4. The 3D printer of claim 3, wherein the rotating assembly comprises: the second fixing part, the third fixing part and the second driving part;

5. The 3D printer of claim 3, wherein the base comprises: the touch control device comprises an electric control box, a touch control screen and a foot pad, wherein the electric control box is a main body for mounting each electric control part and each power part of the equipment; the touch control screen is arranged outside the electric control box and used for interacting with a user; the foot pad is arranged on the side face, far away from the printing platform, of the electric control box and used for providing buffering force when the electric control box is in contact with other parts.

6. The 3D printer according to claim 3, wherein the second module comprises a second screw rod, a second shell, a third driving member, a fourth fixing portion and a second sliding block, and a second sliding groove is formed in the second shell;

the third driving piece is used for driving the second screw rod to rotate, so that the second sliding block moves along the axial direction of the second screw rod to drive the fourth fixing portion to move on the second sliding groove, and the printing head module is driven to move in the direction parallel to the printing platform.

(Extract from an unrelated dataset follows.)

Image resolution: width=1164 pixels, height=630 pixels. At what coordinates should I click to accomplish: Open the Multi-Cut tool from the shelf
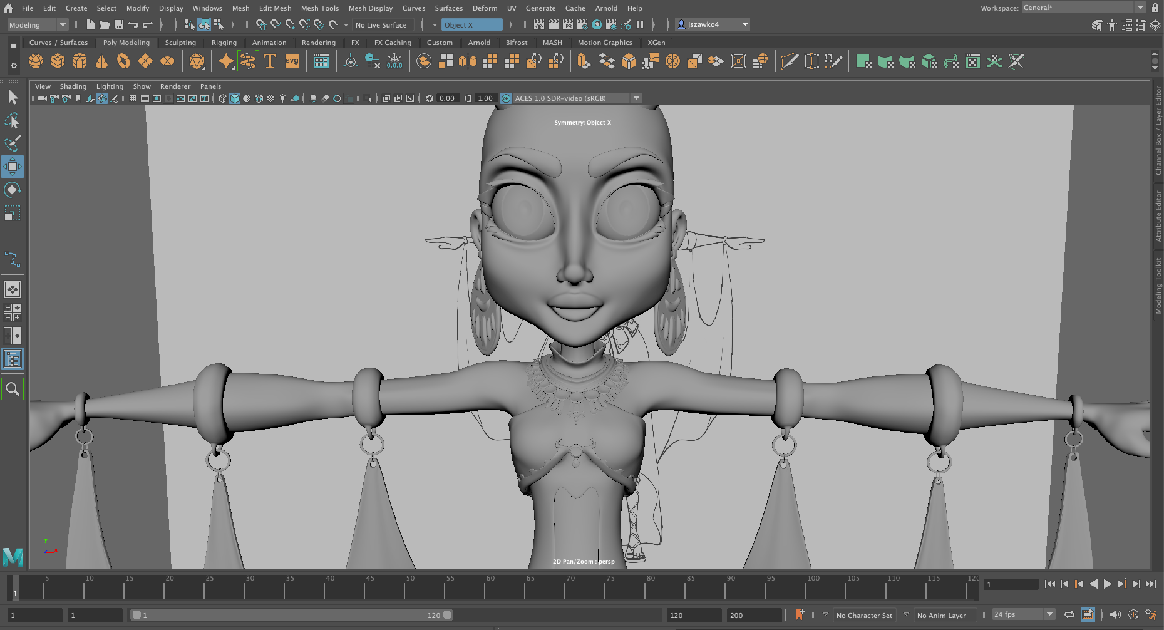[790, 61]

7. The 3D printer according to claim 6, wherein the first module further comprises a first fixing bearing connected to one end of the first lead screw for fixing the first lead screw;

the second module further comprises a second fixed bearing, and the second fixed bearing is connected with one end of the second screw rod and used for fixing the second screw rod.

8. The 3D printer of claim 3, wherein the printing platform further comprises a printing platform body and at least two magnetic attraction films arranged on the printing platform body, and vertical projections of the at least two magnetic attraction films on the printing platform body are not overlapped with each other and are located outside the first through hole.

9. The 3D printer of claim 8, wherein the printing platform further comprises an adjusting plate, a bolt and an adjusting nut, one surface of the adjusting plate is fixedly connected with the base, the other surface of the adjusting plate is connected with the printing platform body through the bolt and the adjusting nut, and the adjusting nut is used for leveling the printing platform body.

10. The 3D printer according to claim 3, wherein the printing platform body is circular, the first through hole is formed in the printing platform body, the center of the first through hole coincides with the center of the printing platform body, and the first module passes through the first through hole.